April Publications

Shamus-winner Max Allan Collins and crime-novel king Mickey Spillane team up to co-edit A Century of Noir: Thirty-two Classic Crime Stories, a collection that includes tales by the aforementioned as well as by luminaries such as Chester Himes, James M. Cain, Donald E. Westlake, Sara Paretsky and Evan Hunter. It may not actually span a century, but this volume offers plenty of blood, booze and cigarette smoke in worlds populated by flinty men and fetching women. (New American Library, $15 paper 528p ISBN 0-451-20596-0)

The WorldKrime series from Intrigue gets another installment with Detective Lauriant Investigates, a volume comprised of two short novels featuring the titular hard-drinking, hard-working gruff guy with a heart of gold investigating crime in 1960s France. In Death in a Ditch, Graham R. Wood's hero searches for the killer of a strange antiques dealer; in Murder in the Vendee, he must determine if a Count's son was also his killer. (Intrigue [www.intriguepress.com], $23.95 384p ISBN 1-890768-44-8)

"Somebody was killing the sleazy lawyers of Los Angeles. In the beginning, hardly anyone even noticed," begins Taffy Cannon's (Guns and Roses) sharply clever Open Season on Lawyers.

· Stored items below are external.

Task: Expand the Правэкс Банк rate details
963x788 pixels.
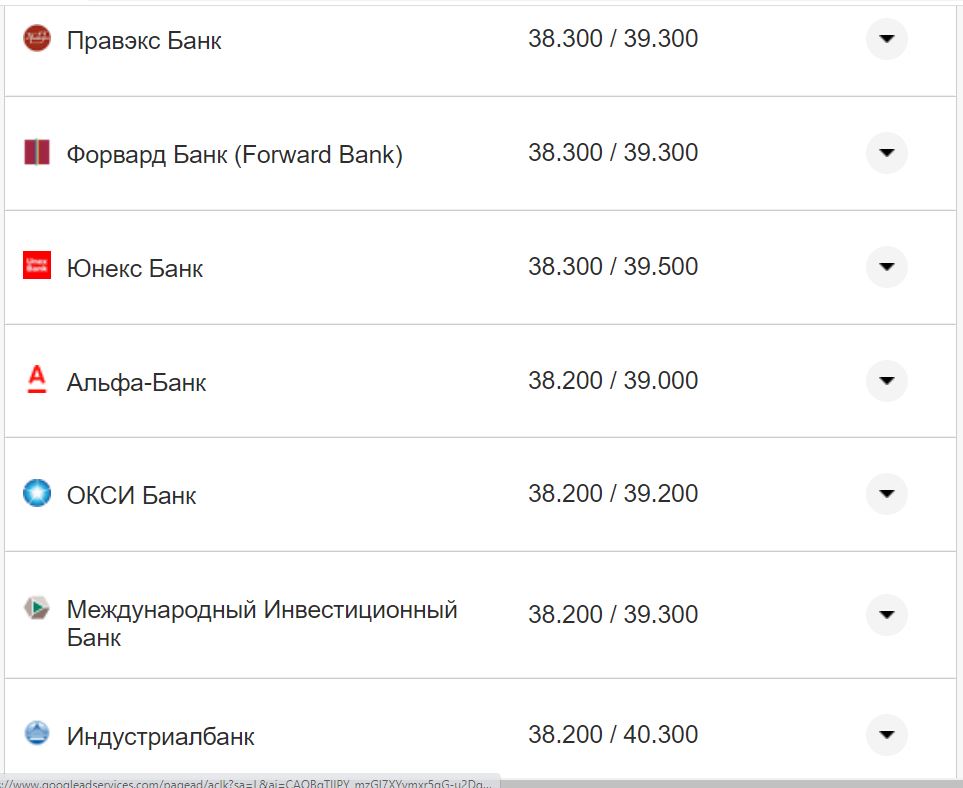Action: click(886, 40)
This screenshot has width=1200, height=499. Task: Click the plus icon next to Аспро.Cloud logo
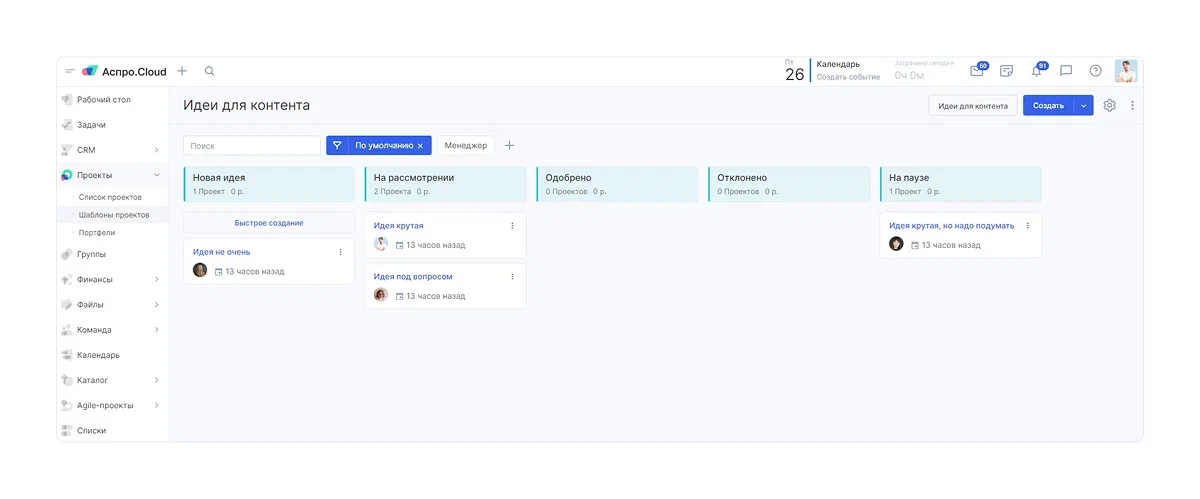click(x=182, y=71)
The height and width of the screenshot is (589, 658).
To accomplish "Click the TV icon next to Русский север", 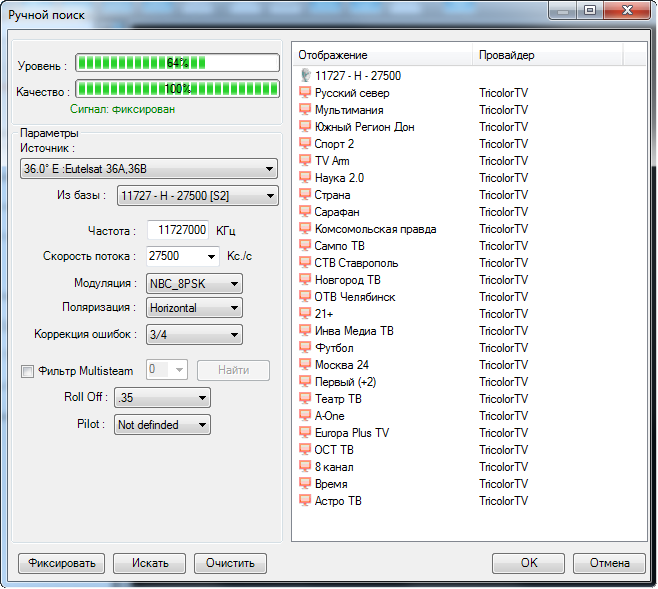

LAPD homicide detective Joanna Davis pursues a murderer whose vengeance takes strange parallels to the lawyers' perceived crimes (a lawyer who defended a caterer against charges of food poisoning later dies of it, for example); readers just might be torn between wanting her to catch him and wanting him to get away. (Daniel & Daniel/Perseverance [www.danielpublishing.com], $13.95 paper 288p ISBN 1-880284-51-0)

Amateur detective and professional musician Katy Green has her work cut out for her: not only does she have to play the violin for—and negotiate fights between—other members of the Ultra Belles, an all-girl swing band, she also has to figure out who's behind a growing list of mysterious deaths. Hal Glatzer's Too Dead to Swing is a strong debut, and the book has a tale of its own: it's based on a story from the late 1940s by mystery ghost-writer Hanna Dobryn, who willed her Katy Green mysteries to Glatzer on the condition he see them into print. (Daniel & Daniel/Perseverance, $13.95 paper 240p ISBN 1-880284-53-7)

Edgar-winner (for best short story) Wendy Hornsby gathers 10 stories and one essay into her Nine Sons: Collected Mysteries, which offers readers both whodunit thrills and thoughtful explorations into the darker regions of the human heart. Former LAPD officer Mike Flint—sometime boyfriend of Hornsby's heroine in her Maggie McGowan series—makes an appearance here, as he reflects on his career, his new home and how some cases—including a mysterious car accident he's called to examine—never get solved. (Crippen & Landru [www.cripppenlandru.com], $42 cloth $16 paper 185p ISBN 1-885941-65-X, -66-8)

March Publications

In his dark—and, it must be said, rather warped—Private Justice, attorney and former PI Richard Sand presents a second Lucas Rook mystery after 2000's Tunnel Runner. Having avenged his brother's death in the first book, Rook has retired from the NYPD to work for a mobster whose daughter was murdered; as more girls get killed, Rook finds himself dealing with a host of bizarre characters—a cat lady, a deformed piano teacher and a pedophile who works at a cheese counter—and racing against the clock to discover who's to blame before another girl is murdered. (Durban [www.durbanhouse.com], $15.95 paper 248p ISBN 1-930754-16-7)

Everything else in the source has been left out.